En coulisses cependant, certains confient leur déception. « Si c’est pour récupérer moitié moins d’argent et se retrouver dans la même catégorie que Clermont-Ferrand ou Belfort, c’est tout de même un peu humiliant », pointe un acteur local. « On a raté IDEX, on est en deuxième division et tout le monde est content. Pas moi, le compte n’y est pas, loin s’en faut », déplore le président du conseil départemental du Nord, Jean-René Lecerf, sur Twitter.

La dotation que va obtenir le site lillois sera déterminante pour faire passer la pilule : 15 millions d’euros annuels étaient espérés, conformément aux niveaux des enveloppes décernées dans le cadre des IDEX. « L’Etat nous a dit que le soutien financier sera à la hauteur », indique Fabienne Blaise. Dans un communiqué commun, Martine Aubry, maire de Lille, Damien Castelain, à la tête de la métropole européenne de Lille, et Xavier Bertrand, président des Hauts-de-France, insistent en demandant au gouvernement « une dotation financière exceptionnelle, à la mesure des projets d’ores et déjà engagés, des effectifs étudiants attendus et des ambitions affichées pour l’avenir ».

Un troisième programme

Si la compétition de l’Initiative d’excellence s’achève, de nouvelles voies s’ouvrent en revanche avec un troisième programme d’investissements d’avenir, qui compte des appels à projets en direction des universités, comme les « écoles universitaires de recherche », dotées de 300 millions d’euros. Ce système de mise en concurrence des établissements pour récompenser l’excellence, dénoncé par une partie de la communauté universitaire mais soutenu à gauche comme à droite, a encore de beaux jours devant lui.

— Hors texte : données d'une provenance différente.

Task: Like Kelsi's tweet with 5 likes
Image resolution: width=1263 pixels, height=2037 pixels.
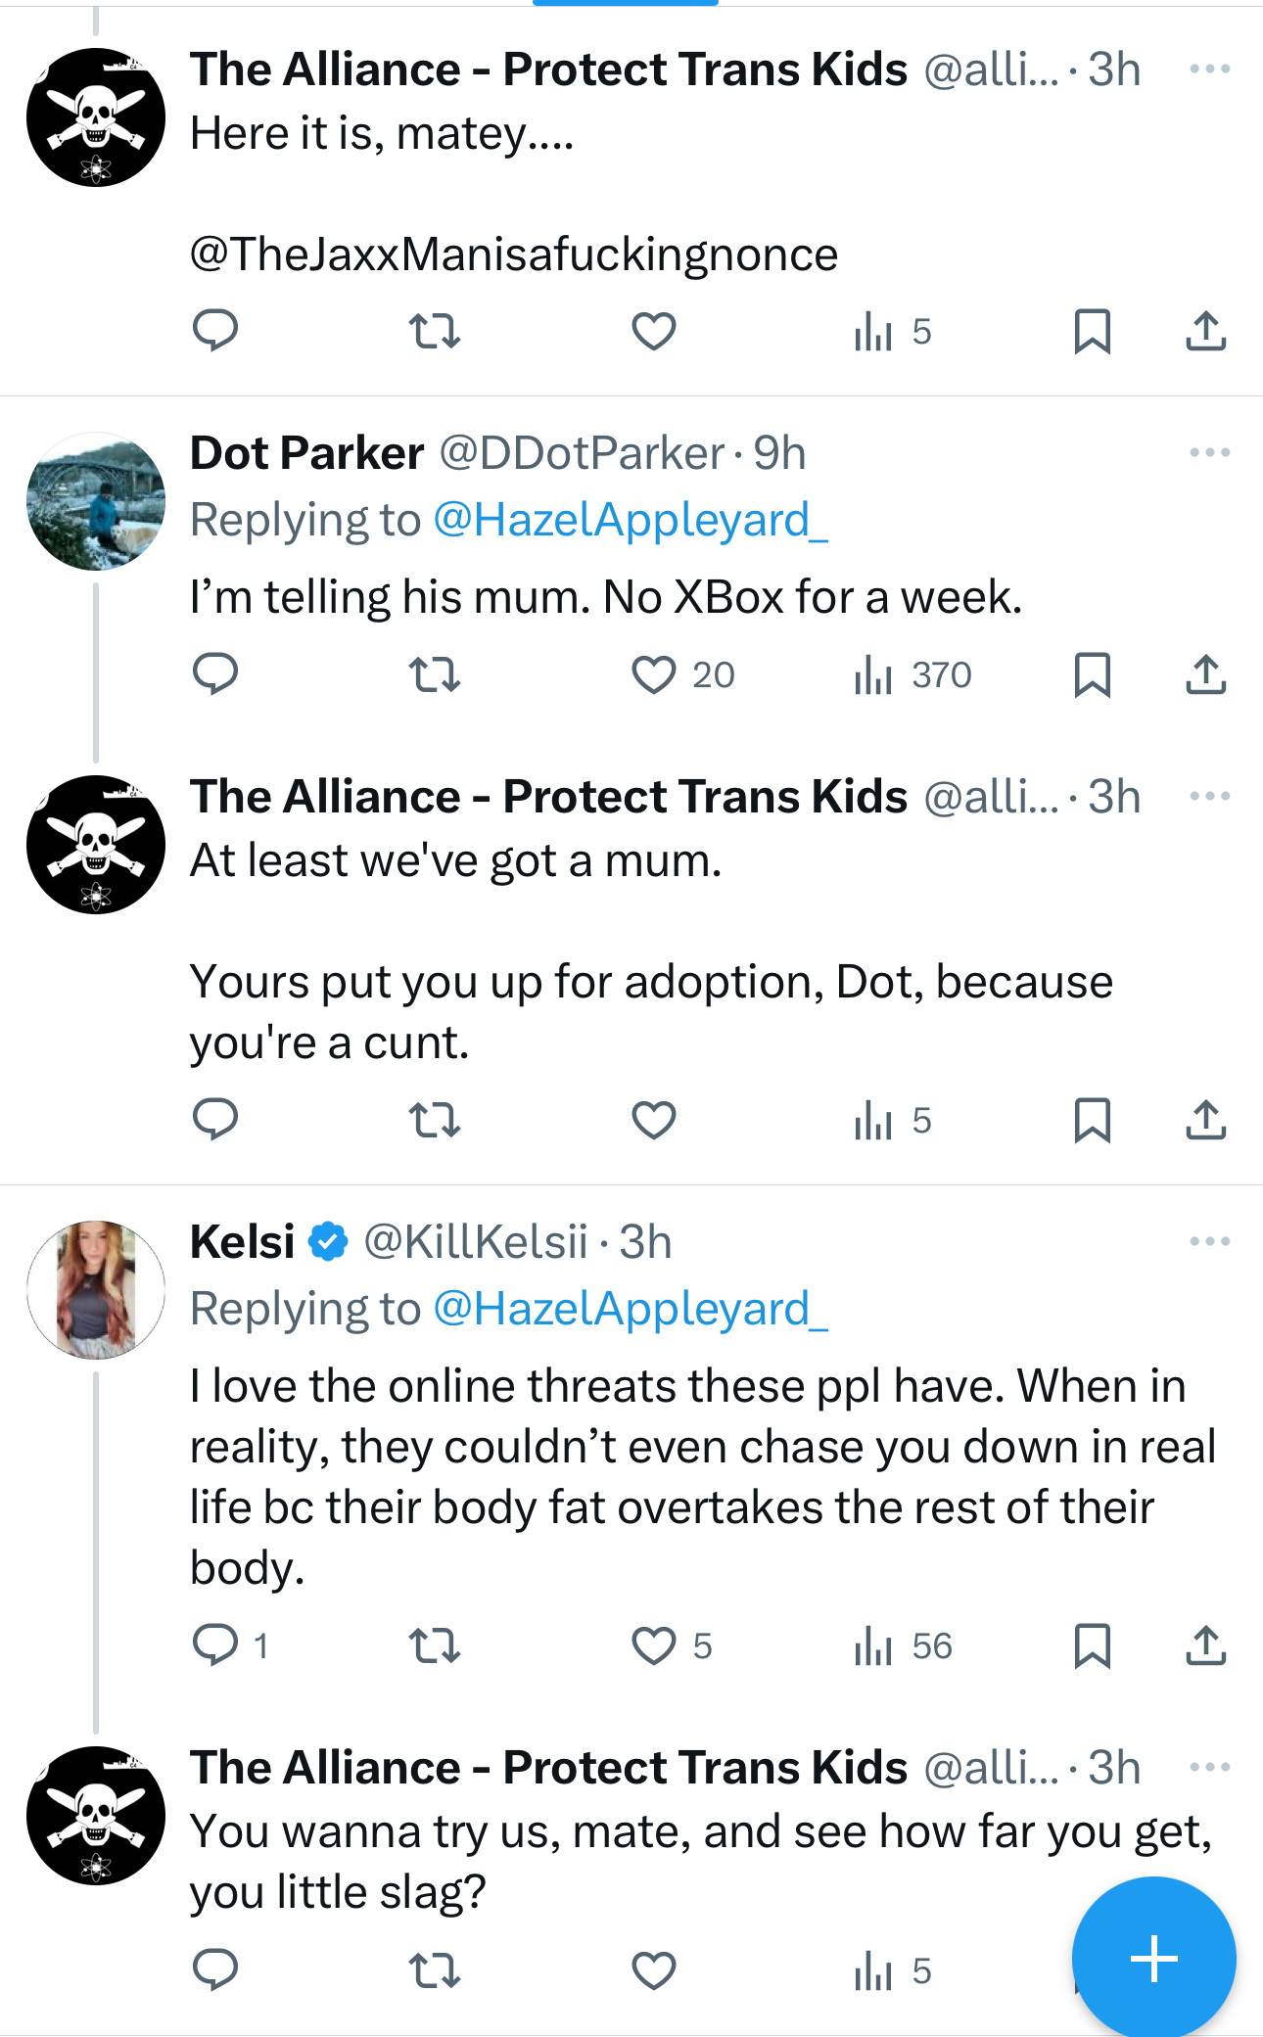Action: tap(654, 1645)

La carte de France de « l’excellence » façonnée sous la droite puis la gauche

L’IDEX créée sous la présidence Sarkozy
Lancée en 2009, sous le quinquennat de Nicolas Sarkozy, la compétition de l’Initiative d’excellence a distingué huit sites universitaires reconnus comme des pôles d’envergure mondiale : Aix-Marseille, Bordeaux, Strasbourg, Sorbonne Paris Cité, Sorbonne universités, Paris-Saclay, Paris Sciences et Lettres et Toulouse. Avec à la clé entre 20 et 30 millions d’euros par an pour chaque université.

Relancée pendant le quinquennat Hollande
Une nouvelle vague de sélections a été relancée après l’arrivée de François Hollande à l’Elysée. Les pôles universitaires de Grenoble et de Nice ont à leur tour été retenus. Vendredi 24 février, la dernière vague de sélections a qualifié Lyon, mais Lille n’a pas passé la barre.

Prochaine mandature
Pendant la prochaine mandature, Toulouse et Sorbonne Paris Cité, qui ont perdu leur financement à l’issue des quatre premières années d’IDEX, espèrent avoir une dernière chance de revenir dans la course. Trois pôles franciliens sont, eux, menacés de sortir du dispositif : Saclay, Sorbonne universités et Paris Sciences et Lettres. Verdict en 2018.